Can you fit the MBP unambiguously into your map? At 8Ă…, you should be able to clearly see helices, and confidently fit known structures.
I also got one map with resolution of 6.7 A, map looks good, problem is all four blobs look similar to me and I do not know which blob should I choose for MBP fitting. Is there any program which can guide me to choose the blob for MBP.
Can you see helices in the density? If not, then it is unlikely to be a “real” 6.7Å. If you can, you should be able to recognize the shape of MBP, and fit it based on that recognition.
I agree with what @olibclarke is saying. Additionally, I would try to clean up your 2Ds even more. I’ve found that experimenting with 2D parameters can really help in certain cases like this. Here are the values I normally change:
-Re-center mask threshold (I increase this to 0.4)
-# of final full iterations (I typically set this to 2)
-#of online-EM iterations (I set this to 40)
-batchsize per class (I set this to 1000)
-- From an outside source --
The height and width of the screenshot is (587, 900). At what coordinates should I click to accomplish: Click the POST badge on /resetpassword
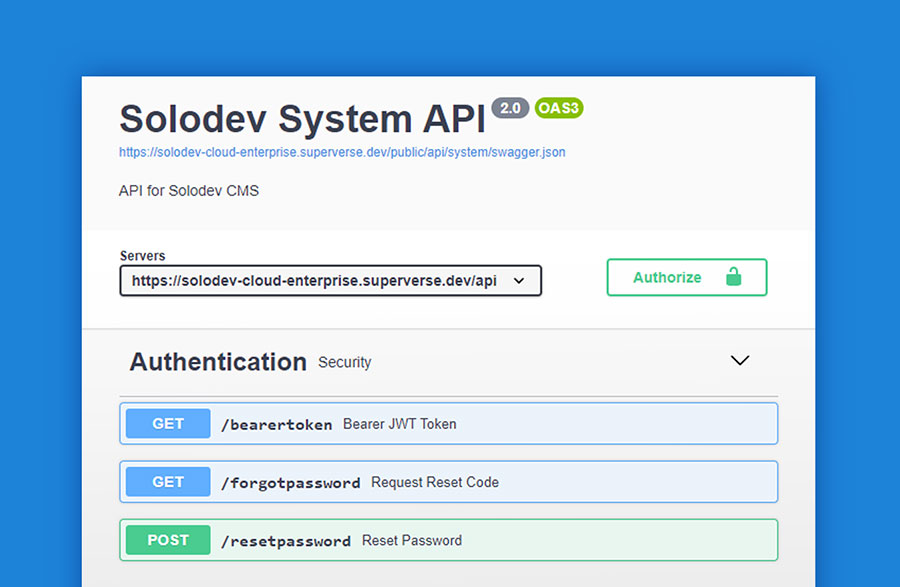(x=166, y=540)

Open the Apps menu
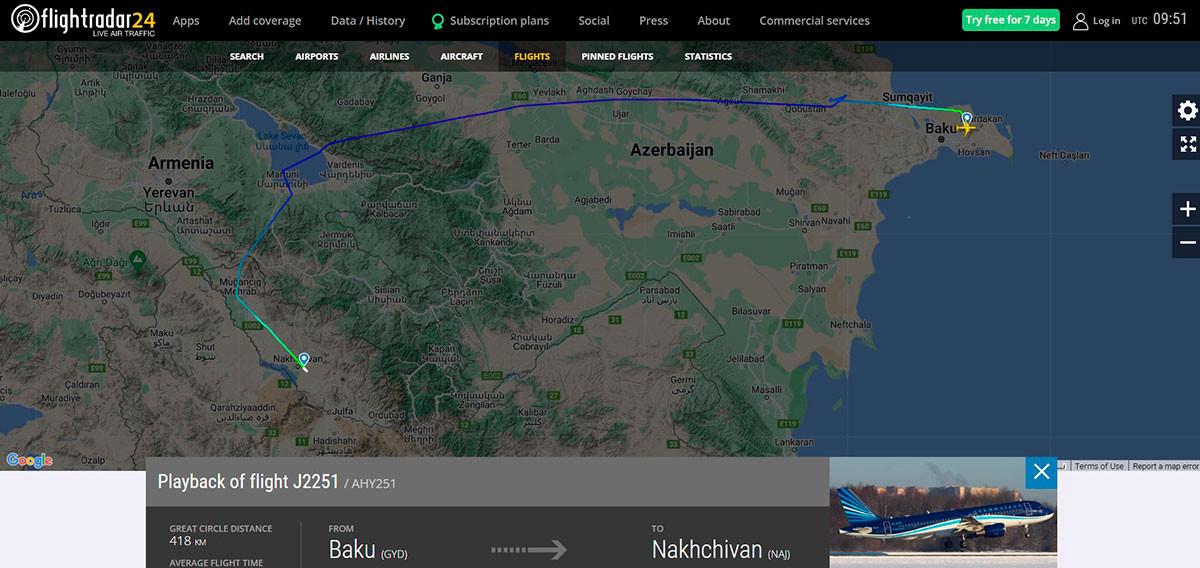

I had a protein with a flexible component, and while I never got to super high resolution for that particular dataset, I was able to get it close to ~4-5Å, which was enough to help out with modeling and gave us some very interesting insights into the complex of interest. I would also considering taking another dataset–43k particles don’t really give you a lot of room for cleaning and experimenting. For my flexible protein, I had ~15-20k images, and at the end, I only had ~80k particles in each dataset (the particle distribution wasn’t fantastic, and with the flexibility of the system, I had to discard like 80-90% of the particles that were picked). Good luck!